Section 29(1), as amended, reads:

Where a member of the Garda Síochána not below the rank of superintendent is satisfied that there is reasonable ground for believing that evidence of or relating to the commission or intended commission of an offence under this Act or the Criminal Law Act, 1976, or an offence which is for the time being a scheduled offence for the purposes of Part V of this Act, or evidence relating to the commission or intended commission of treason, is to be found in any building or part of a building or in any vehicle, vessel, aircraft or hovercraft or in any other place whatsoever, he may issue to a member of the Garda Síochána not below the rank of sergeant a search warrant under this section in relation to such place.

Detective Superintendent Hayes had been involved with the investigation over the course of a number of months and it was he who then issued the impugned search warrant. The appellant essentially argued before the Supreme Court that it was unconstitutional to allow for a search warrant to be issued by a person connected with the investigation. A search warrant, it was argued, should only be issued by an independent, impartial person.

Section 29(1) was previously considered by the Court of Criminal Appeal in People (DPP) v Birney [2007] 1 I.R. 337. However, the constitutionality of the section could not be and had not been addressed by that Court. In Birney, as in the instant case, it was argued that a search warrant issued under s.29(1) was invalid as it had not been issued by a superintendent independent of the relevant investigation. Considering whether s.29(1) could be read to include a requirement that the warrant be only so issued, the Court of Criminal Appeal had adopted a literal approach to interpretation, holding that no such requirement formed a part of the provision. The Supreme Court in Damache agreed with this view and noted that s.29(1) does not preclude the issuing of the warrant by a superintendent involved in the relevant investigation. However, this very fact proved fatal to the provision in the eyes of the Supreme Court when examining the constitutional dimension.

> **Dataset extract**
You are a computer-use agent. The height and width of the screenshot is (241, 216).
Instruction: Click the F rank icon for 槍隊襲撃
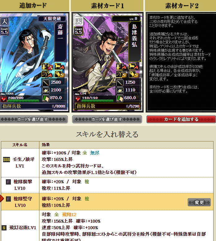tap(8, 182)
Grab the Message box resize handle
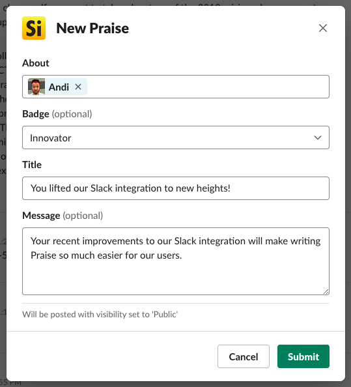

> **Stated goal 1**
List the kinds of conveyance that Section 29(1), as quoted in the Section 29(1) text, names as places where evidence may be found.
> **Stated goal 2**
Answer these from the Section 29(1) text:
(a) What is the lowest rank at which a member of the Garda Síochána may issue a search warrant under the section?
(b) Who issued the impugned search warrant?
(c) In which case did the Court of Criminal Appeal previously consider Section 29(1)?
> **Stated goal 3**
From the Section 29(1) text, extract the passage from "Where a member" to "to such place.".

> **Full solution 1**
vehicle
vessel
aircraft
hovercraft

> **Full solution 2**
(a) Superintendent
(b) Detective Superintendent Hayes
(c) People (DPP) v Birney [2007] 1 I.R. 337

> **Full solution 3**
Where a member of the Garda Síochána not below the rank of superintendent is satisfied that there is reasonable ground for believing that evidence of or relating to the commission or intended commission of an offence under this Act or the Criminal Law Act, 1976, or an offence which is for the time being a scheduled offence for the purposes of Part V of this Act, or evidence relating to the commission or intended commission of treason, is to be found in any building or part of a building or in any vehicle, vessel, aircraft or hovercraft or in any other place whatsoever, he may issue to a member of the Garda Síochána not below the rank of sergeant a search warrant under this section in relation to such place.